Już 13% kierowców to pracownicy spoza UE – ogromny wzrost i kwestia kontroli

W ostatnich tygodniach głośno zrobiło się o nadużyciach w zakresie zatrudniania pozaunijnych kierowców. Pracownicy z Uzbekistanu, Kazachstanu, a nawet Zimbawbe rozpoczęli protesty na holenderskich, belgijskich i francuskich parkingach, skarżąc się na nieustanne obcinanie wynagrodzeń przez przewoźników zarejestrowanych na Litwie oraz Słowacji. Sprawa dotarła nawet na szczebel rządowy, z ministerialnymi interwencjami ze strony Francji i Holandii (artykuł tutaj). Przy okazji do mediów trafiły natomiast wymowne statystyki.

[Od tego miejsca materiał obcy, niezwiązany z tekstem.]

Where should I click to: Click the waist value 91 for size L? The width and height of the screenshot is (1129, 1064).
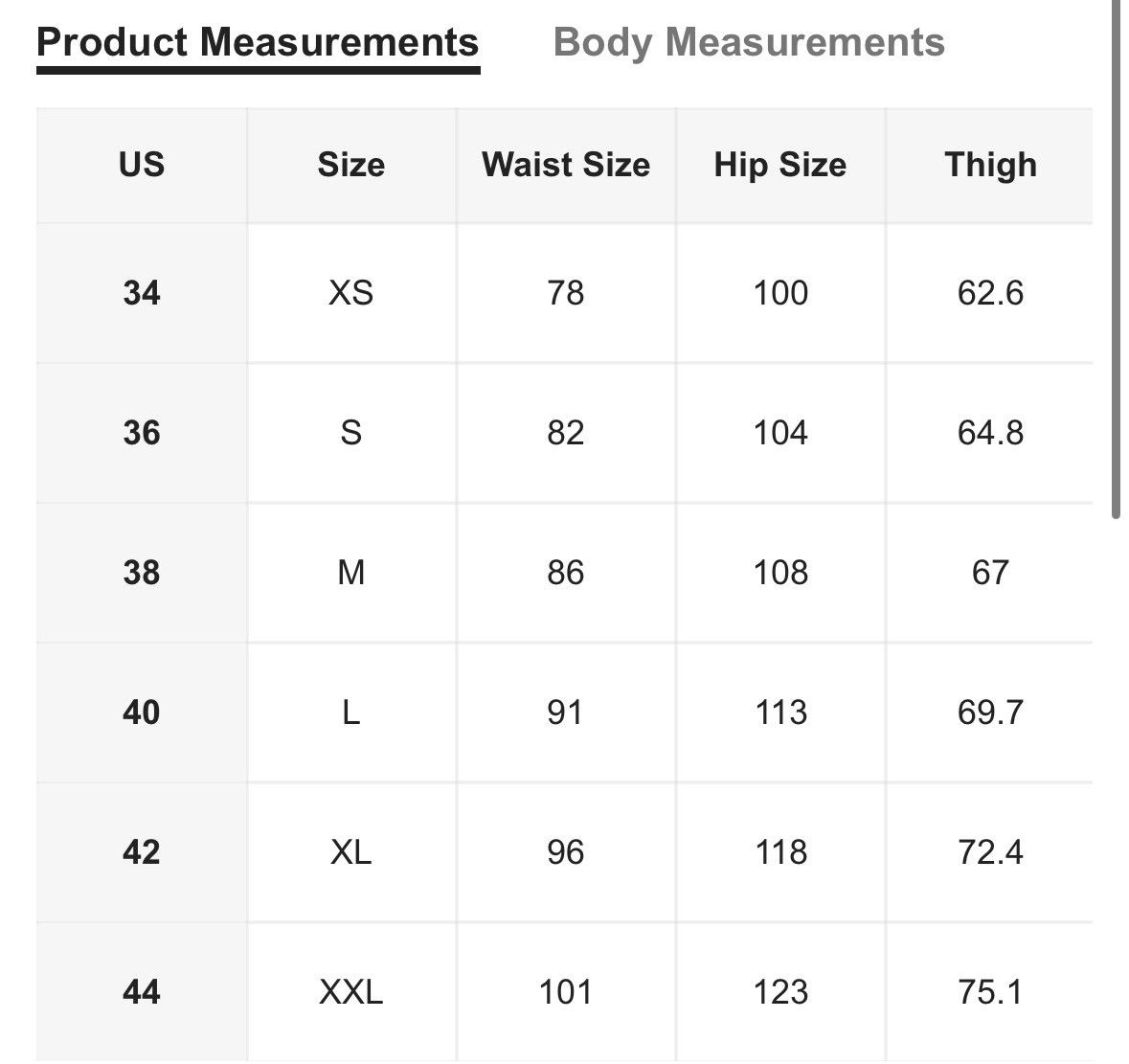coord(566,713)
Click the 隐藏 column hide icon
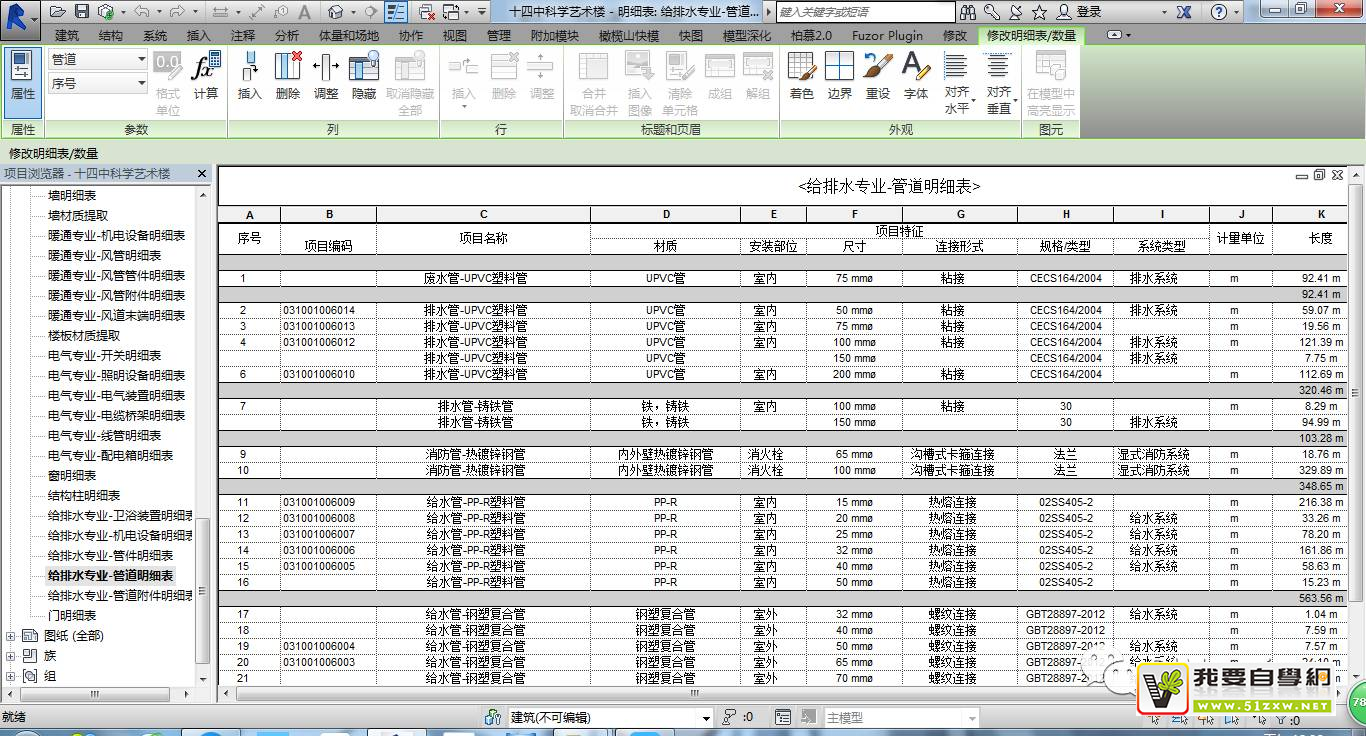 (364, 76)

Roberto Parrillo, belgijski związkowiec zaangażowany w sprawy transportowe, postanowił pokazać w zachodnich mediach, jak szeroka jest skala zatrudniania pozaunijnych kierowców. Jego liczby mówią o co najmniej 320 tysiącach obywateli „krajów trzecich”, którzy przypadają na całą europejską grupę zawodową, liczącą około 2,5 miliona kierowców. W przeliczeniu to aż 13 procent, czyli więcej niż jeden na ośmiu kierowców jeżdżących po Europie. Dla porównania, ledwie dekadę temu, w 2012 roku, liczba kierowców spoza Unii Europejskiej była ponad siedmiokrotnie niższa. Zamiast 320 tysięcy szacowano ją na niecałe 45 tysięcy.

Kraje, w których wydano najwięcej świadectw dla pozaunijnych kierowców, to Polska oraz Litwa. W przypadku naszego kraju mowa o 130 tysiącach, a litewskie dane wskazują na 80 tysięcy. W przypadku Litwy trzeba też pamiętać, że to kraj o bardzo małej populacji, liczącej niecałe 3 miliony osób. W efekcie liczba kierowców spoza Unii Europejskiej ma być w tamtejszych firmach nawet czterokrotnie wyższa niż liczba kierowców z Litwy. W skali całej Polski do takiej sytuacji jeszcze nie doszło, ale w polskim transporcie międzynarodowym sprawy jak najbardziej ku temu zmierzają. Jak informowałem bowiem w listopadowym artykule, już blisko 60 procent polskich ciężarówek z międzynarodówki ma być prowadzonych przez osoby z „krajów trzecich”.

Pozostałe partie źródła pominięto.